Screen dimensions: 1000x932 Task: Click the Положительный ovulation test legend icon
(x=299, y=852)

* * *

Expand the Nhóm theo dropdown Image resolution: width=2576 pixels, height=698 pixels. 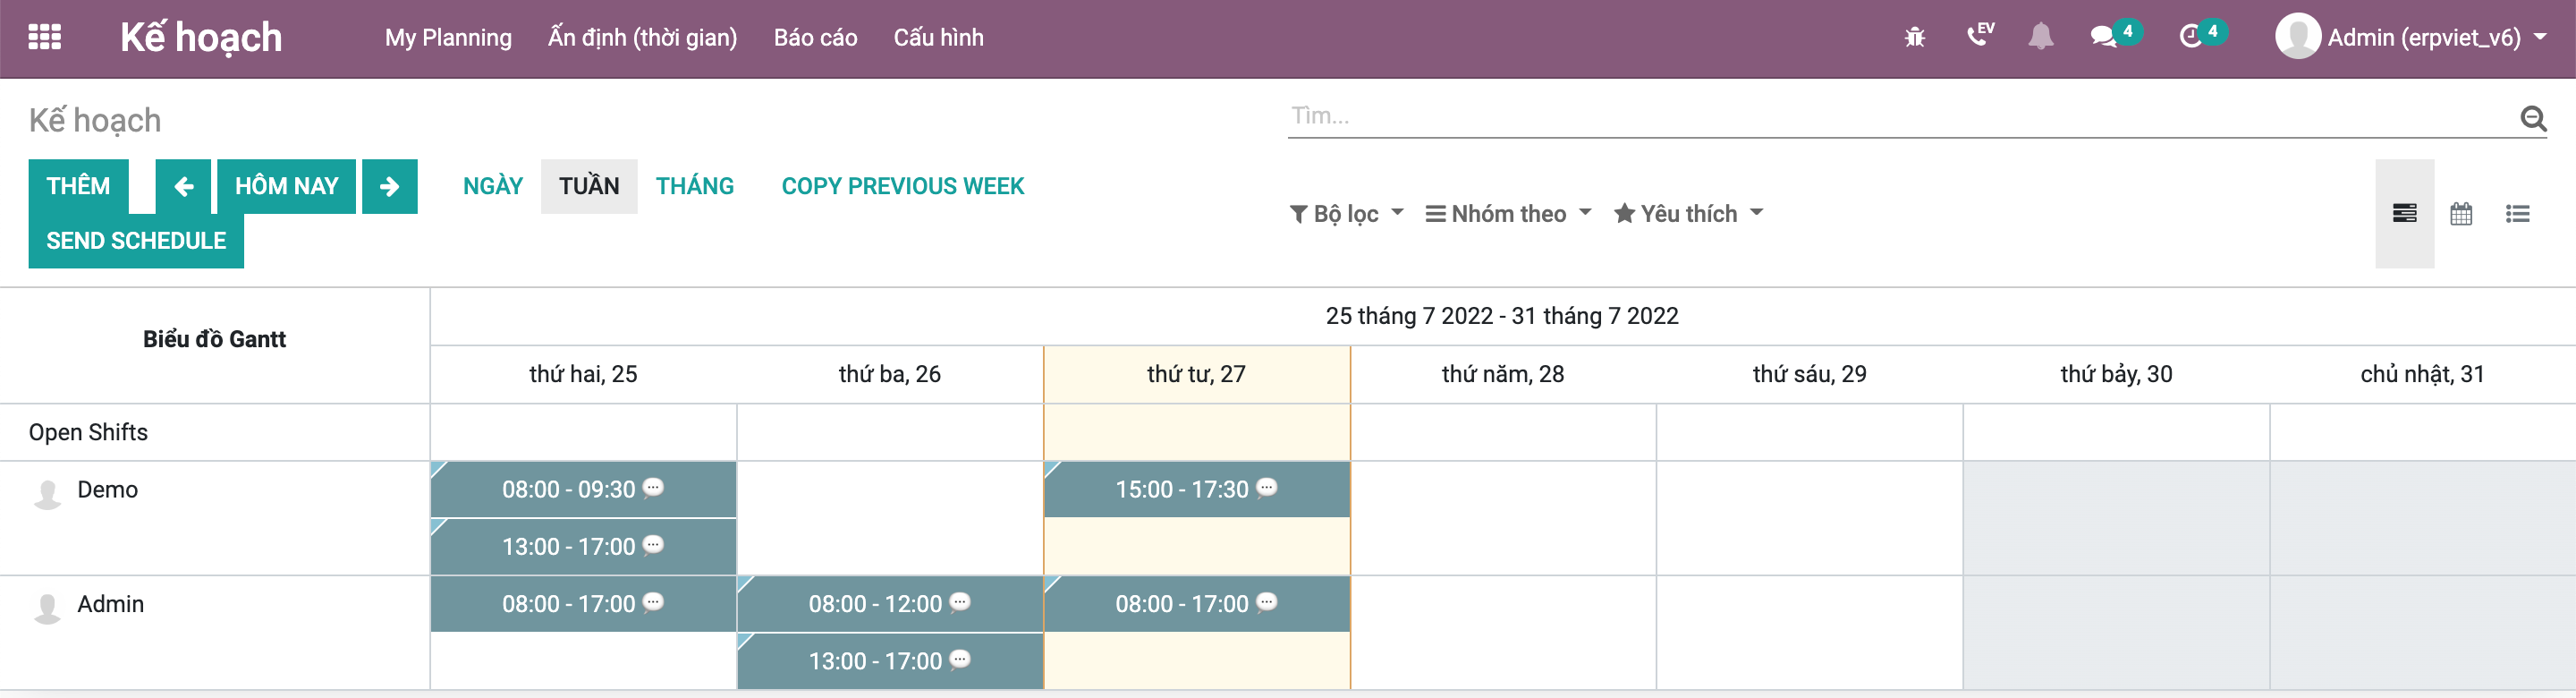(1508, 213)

...

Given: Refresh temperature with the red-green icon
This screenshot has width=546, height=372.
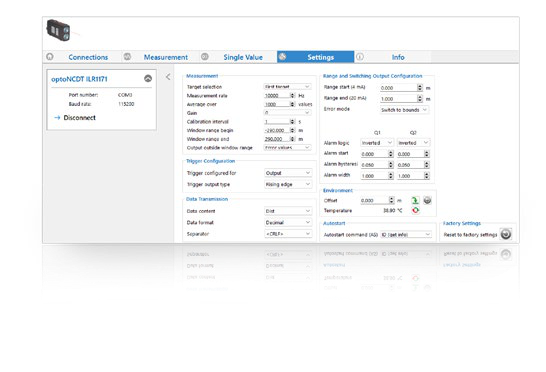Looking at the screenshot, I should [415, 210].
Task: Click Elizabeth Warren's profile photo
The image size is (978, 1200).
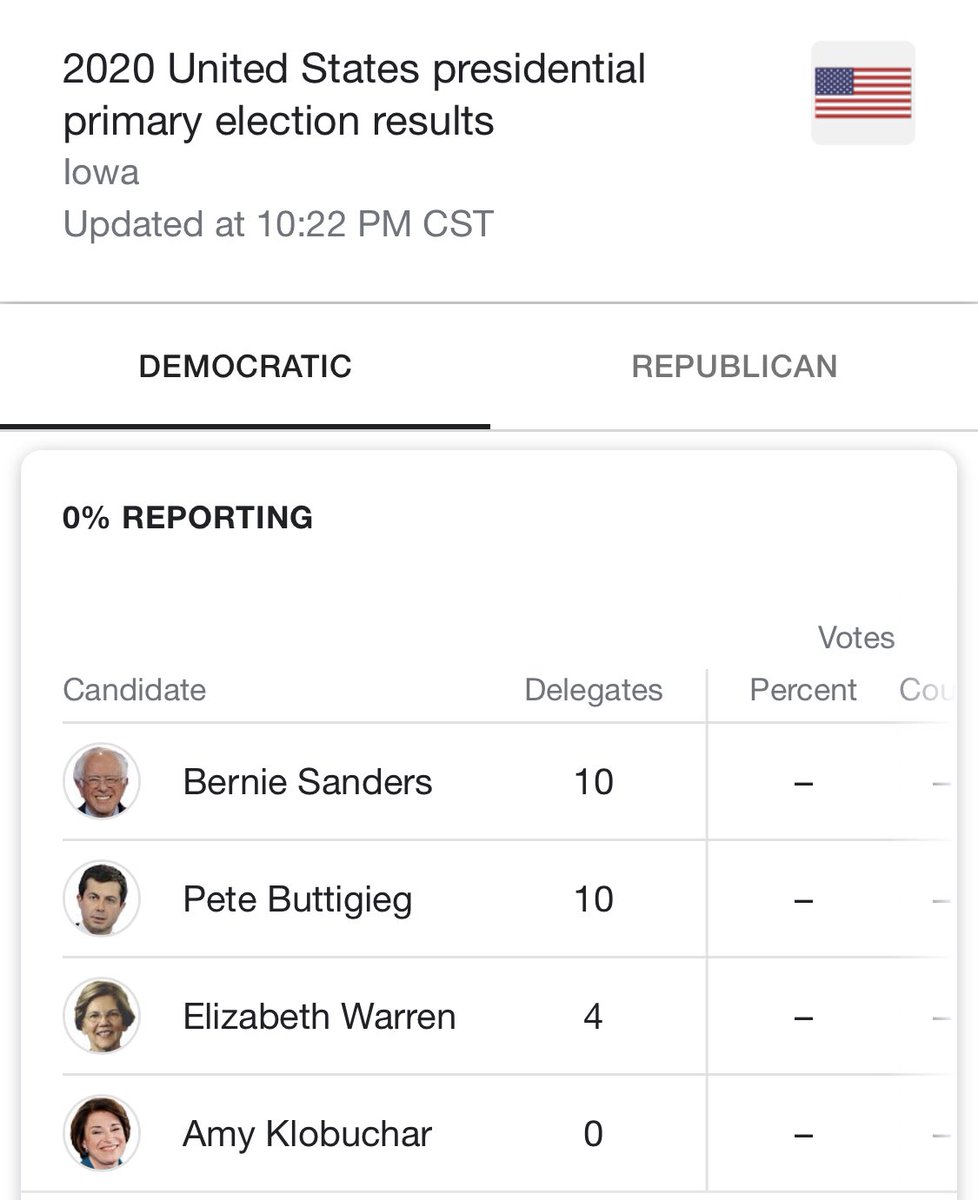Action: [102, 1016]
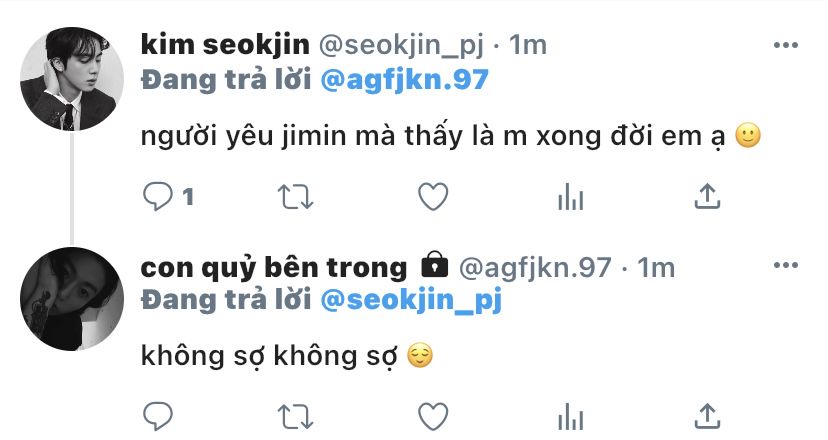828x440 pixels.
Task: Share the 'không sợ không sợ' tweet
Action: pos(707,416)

[How to complete this task] Using the data above, transcribe exactly the lines between those containing "Given: Refresh temperature" and "Task: Click Elizabeth Warren's profile photo", inclusive, and leave every picture behind.

[Reply to the task]
Given: Refresh temperature with the red-green icon
This screenshot has width=546, height=372.
Looking at the screenshot, I should [415, 210].
Task: Click Elizabeth Warren's profile photo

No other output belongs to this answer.